Over half of the adults in the United States live with chronic disease: a condition that lasts at least three months and generally cannot be cured by medication, nor does it go away on its own. Hypertension, heart disease, and obesity are among the most common, costly, and preventable chronic conditions.

However, since chronic disease typically cannot be prevented by vaccines, it’s essential to adopt a healthy lifestyle that will prevent chronic disease from ever developing. Assisting patients with prevention and helping them better understand chronic conditions is one of the most important parts of a clinician’s job.

One struggle clinicians have is how to emphasize the importance of prevention habits for patients who might not actually see the direct results of unhealthy behaviors. It can be difficult to educate patients about healthy behaviors without resorting to the threat of poor health.

How to Educate Employees on Chronic Disease Prevention

An effective way clinicians can educate and engage patients is to learn motivational interviewing techniques and then implement rapid cycle action plans. They can combine this with recognizing the patient’s “readiness to change” – a principle derived from the Prochaska Model.

The Prochaska Model is widely considered as the predominant model of health behavior change. It describes the five stages that people go through on their way to change: precontemplation, contemplation, preparation, action, and maintenance. The Model operates under the assumption that everyone must complete specific tasks in order to reach the subsequent stage. It offers an effective structure to guide patients to a healthier lifestyle.

By utilizing each of the distinct readiness phases, clinicians can achieve superior rates of employee engagement, compliance, and completion of coaching programs. All without the threat of poor health. With motivational interviewing, there is no shaming.

Education Through Motivation

Another way to emphasize the importance of prevention habits is to make them fun for patients. Set up incentives. During year one, an incentive plan may encourage participation—for example completing the HHRA, biometric screening, and a Comprehensive Health Review. Year two goals may drive the achievement of health goals—for example increasing activity levels, lowering glucose levels, or decreasing BMI.
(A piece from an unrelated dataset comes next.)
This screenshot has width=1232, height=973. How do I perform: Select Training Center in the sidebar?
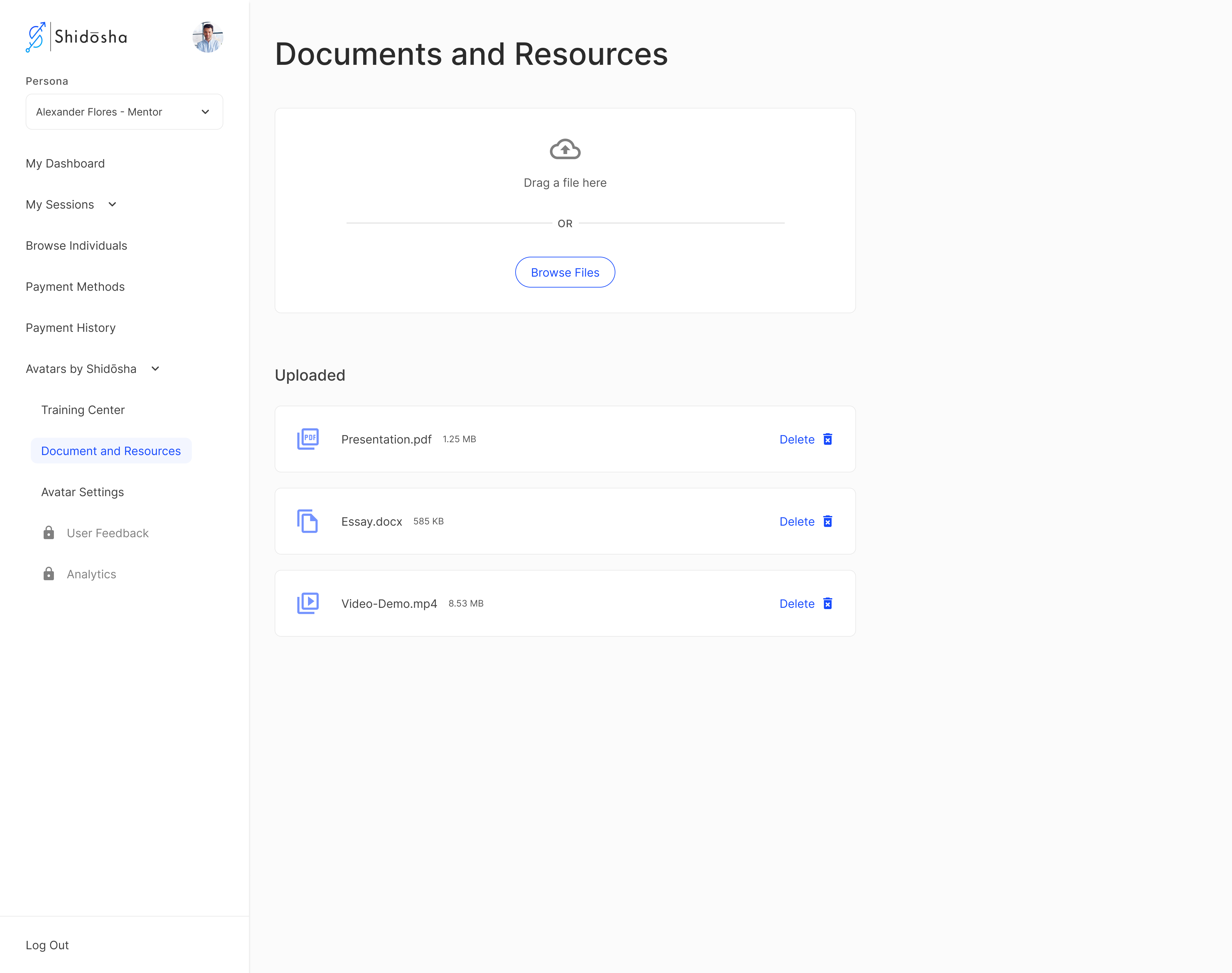[82, 409]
An effective way to prevent chronic disease in the workplace is through challenge programs. Develop a program to promote healthy activities for participants and to provide an incentive tracking system. Program points can be tracked and self-reported on an individual and aggregate level. The program, among other components, could include any combination of the following:

  • Participation in coaching sessions
  • Attendance at group sessions
  • Completion of a topic-appropriate questionnaire
  • Review of online educational content and interactive tools
  • Review of online programs – for example, Smokeless and/or Stress Management

Utilizing these programs will boost chronic disease prevention for participants. They are interactive, fun activities that don’t resort to the threat of poor health.